Exercise aim ▸ Set the data down again so that every line matches exactly.

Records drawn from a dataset
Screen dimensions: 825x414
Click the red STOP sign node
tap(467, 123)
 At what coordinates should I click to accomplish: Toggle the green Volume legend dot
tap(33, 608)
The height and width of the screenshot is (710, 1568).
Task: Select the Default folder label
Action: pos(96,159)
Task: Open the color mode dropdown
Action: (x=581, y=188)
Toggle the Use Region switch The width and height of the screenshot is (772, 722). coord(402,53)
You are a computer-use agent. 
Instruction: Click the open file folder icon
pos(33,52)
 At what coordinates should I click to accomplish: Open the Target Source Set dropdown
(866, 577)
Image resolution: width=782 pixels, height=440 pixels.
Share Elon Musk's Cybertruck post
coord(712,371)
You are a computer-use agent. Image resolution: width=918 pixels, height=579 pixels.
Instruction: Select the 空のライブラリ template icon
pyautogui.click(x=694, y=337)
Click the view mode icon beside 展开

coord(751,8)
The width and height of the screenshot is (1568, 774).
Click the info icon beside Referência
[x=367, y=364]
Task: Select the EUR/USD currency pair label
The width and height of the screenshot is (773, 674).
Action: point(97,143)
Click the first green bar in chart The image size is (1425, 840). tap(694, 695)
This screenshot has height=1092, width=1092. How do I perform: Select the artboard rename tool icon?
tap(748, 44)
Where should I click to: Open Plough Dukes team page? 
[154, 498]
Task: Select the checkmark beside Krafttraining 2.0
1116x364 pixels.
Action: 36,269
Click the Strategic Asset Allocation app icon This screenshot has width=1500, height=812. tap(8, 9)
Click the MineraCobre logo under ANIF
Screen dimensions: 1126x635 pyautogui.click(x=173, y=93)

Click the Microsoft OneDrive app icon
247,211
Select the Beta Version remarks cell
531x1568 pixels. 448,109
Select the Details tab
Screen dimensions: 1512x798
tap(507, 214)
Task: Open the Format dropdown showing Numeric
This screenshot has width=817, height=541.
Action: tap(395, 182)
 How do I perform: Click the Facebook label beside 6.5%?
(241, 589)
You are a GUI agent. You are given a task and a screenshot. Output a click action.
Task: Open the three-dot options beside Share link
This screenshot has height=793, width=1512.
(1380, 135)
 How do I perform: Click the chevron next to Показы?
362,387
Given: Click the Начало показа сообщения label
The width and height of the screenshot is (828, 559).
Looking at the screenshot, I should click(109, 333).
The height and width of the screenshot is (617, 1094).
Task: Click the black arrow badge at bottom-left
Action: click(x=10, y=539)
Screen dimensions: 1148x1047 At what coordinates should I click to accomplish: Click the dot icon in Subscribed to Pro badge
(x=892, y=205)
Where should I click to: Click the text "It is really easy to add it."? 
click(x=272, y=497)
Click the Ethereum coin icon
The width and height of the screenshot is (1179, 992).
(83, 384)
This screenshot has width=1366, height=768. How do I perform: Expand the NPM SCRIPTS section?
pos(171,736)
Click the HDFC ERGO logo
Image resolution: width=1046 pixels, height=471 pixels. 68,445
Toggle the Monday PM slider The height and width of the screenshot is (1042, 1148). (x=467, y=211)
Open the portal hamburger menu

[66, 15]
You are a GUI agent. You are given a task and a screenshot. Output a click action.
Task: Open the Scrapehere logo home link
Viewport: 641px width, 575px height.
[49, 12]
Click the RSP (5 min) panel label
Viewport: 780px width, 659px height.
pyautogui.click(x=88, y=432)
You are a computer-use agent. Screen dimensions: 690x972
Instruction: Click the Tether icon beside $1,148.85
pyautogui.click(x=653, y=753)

Result ▸
Screen dimensions: 825x414
Click the red STOP sign node
tap(467, 123)
 At what coordinates should I click to accomplish: Toggle the green Volume legend dot
tap(33, 608)
The height and width of the screenshot is (710, 1568).
Task: Select the Default folder label
Action: pos(96,159)
Task: Open the color mode dropdown
Action: (x=581, y=188)
Toggle the Use Region switch The width and height of the screenshot is (772, 722). coord(402,53)
You are a computer-use agent. 
Instruction: Click the open file folder icon
pos(33,52)
 At what coordinates should I click to accomplish: Open the Target Source Set dropdown
(866, 577)
Image resolution: width=782 pixels, height=440 pixels.
Share Elon Musk's Cybertruck post
coord(712,371)
You are a computer-use agent. Image resolution: width=918 pixels, height=579 pixels.
Instruction: Select the 空のライブラリ template icon
pyautogui.click(x=694, y=337)
Click the view mode icon beside 展开

coord(751,8)
The width and height of the screenshot is (1568, 774).
Click the info icon beside Referência
[x=367, y=364]
Task: Select the EUR/USD currency pair label
The width and height of the screenshot is (773, 674).
Action: point(97,143)
Click the first green bar in chart The image size is (1425, 840). tap(694, 695)
This screenshot has height=1092, width=1092. How do I perform: Select the artboard rename tool icon?
tap(748, 44)
Where should I click to: Open Plough Dukes team page? 
[154, 498]
Task: Select the checkmark beside Krafttraining 2.0
1116x364 pixels.
Action: 36,269
Click the Strategic Asset Allocation app icon This screenshot has width=1500, height=812. tap(8, 9)
Click the MineraCobre logo under ANIF
Screen dimensions: 1126x635 pyautogui.click(x=173, y=93)

Click the Microsoft OneDrive app icon
247,211
Select the Beta Version remarks cell
531x1568 pixels. 448,109
Select the Details tab
Screen dimensions: 1512x798
tap(507, 214)
Task: Open the Format dropdown showing Numeric
This screenshot has width=817, height=541.
Action: tap(395, 182)
 How do I perform: Click the Facebook label beside 6.5%?
(241, 589)
You are a GUI agent. You are given a task and a screenshot. Output a click action.
Task: Open the three-dot options beside Share link
This screenshot has height=793, width=1512.
(1380, 135)
 How do I perform: Click the chevron next to Показы?
362,387
Given: Click the Начало показа сообщения label
The width and height of the screenshot is (828, 559).
Looking at the screenshot, I should click(109, 333).
The height and width of the screenshot is (617, 1094).
Task: Click the black arrow badge at bottom-left
Action: click(x=10, y=539)
Screen dimensions: 1148x1047 At what coordinates should I click to accomplish: Click the dot icon in Subscribed to Pro badge
(x=892, y=205)
Where should I click to: Click the text "It is really easy to add it."? 
click(x=272, y=497)
Click the Ethereum coin icon
The width and height of the screenshot is (1179, 992).
(83, 384)
This screenshot has width=1366, height=768. How do I perform: Expand the NPM SCRIPTS section?
pos(171,736)
Click the HDFC ERGO logo
Image resolution: width=1046 pixels, height=471 pixels. 68,445
Toggle the Monday PM slider The height and width of the screenshot is (1042, 1148). (x=467, y=211)
Open the portal hamburger menu

[66, 15]
You are a GUI agent. You are given a task and a screenshot. Output a click action.
Task: Open the Scrapehere logo home link
Viewport: 641px width, 575px height.
[49, 12]
Click the RSP (5 min) panel label
Viewport: 780px width, 659px height.
pyautogui.click(x=88, y=432)
You are a computer-use agent. Screen dimensions: 690x972
Instruction: Click the Tether icon beside $1,148.85
pyautogui.click(x=653, y=753)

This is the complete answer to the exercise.